San Francisco, CA – Appointed DA Brooke Jenkins found herself criticized from two directions at a forum.  On the one hand, she was attacked by John Hamasaki for veering away from reform efforts and returning to a war on crime focus.  On the other hand, she was accused by Joe Alioto Veronese and  Maurice Chenier of not going far enough.

The League of Women Voters on Tuesday held a candidates forum for the San Francisco DA  candidates at the USF School of Law.  The forum was moderated by Justice Ming Chin.

Question: The San Francisco Police Commission recently found that only 8.1% of reported crimes in 2021 led to an arrest San Francisco PDs lowest rate in 10 years, and among the lowest law enforcement success rate in the country.
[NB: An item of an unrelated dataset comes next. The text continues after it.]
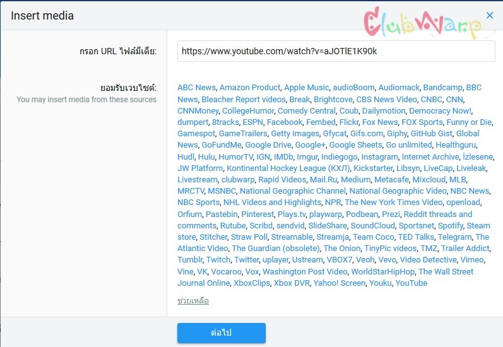Click the media URL input field
The width and height of the screenshot is (503, 347).
coord(336,51)
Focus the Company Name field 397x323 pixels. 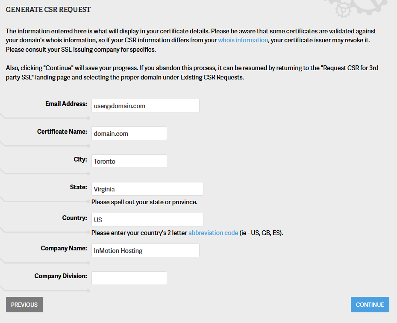(145, 250)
How do you believe this lack of solved crimes will play into your job as district attorney?

Joe Alioto Veronese responded, “It has 100% to do with the lack of leadership and the low morale in this city. I was a police officer. I took many risks. I knew the look on people’s faces when I showed up and I gave them safety when they called 9 1 1 in the middle of the night. We are the number one job. The number one job of the district attorney in San Francisco is to keep people safe. We are failing our people in San Francisco. Our police commission needs to stop worrying about the things that they do and start doing things that actually keep people safe.”
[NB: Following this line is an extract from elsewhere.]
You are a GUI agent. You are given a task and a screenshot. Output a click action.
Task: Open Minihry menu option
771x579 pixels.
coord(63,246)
John Hamasaki on the other hand said, “There was a Chornicle data piece a few months ago that showed that San Francisco is actually the most policed city in California. We have the most police here per capita, and we have the lowest crime rate, uh, clearance rate. Now why is that? Well, um, you know, I hate to say it, but four years on the police commission taught me there’s a problem with the culture.”

Maurice Chenier said, “I went to St. Ignatius College Prep and just about everybody who went there had a relative who was in the police department. I grew up respecting the police. Now you have to understand they have a very difficult job. When you hear nonsense like, let’s defund the police, well, that doesn’t work for anyone, but we defund the police. They hear that (and) they’re worried about going to jail because they shoot a suspect who’s shooting at them.”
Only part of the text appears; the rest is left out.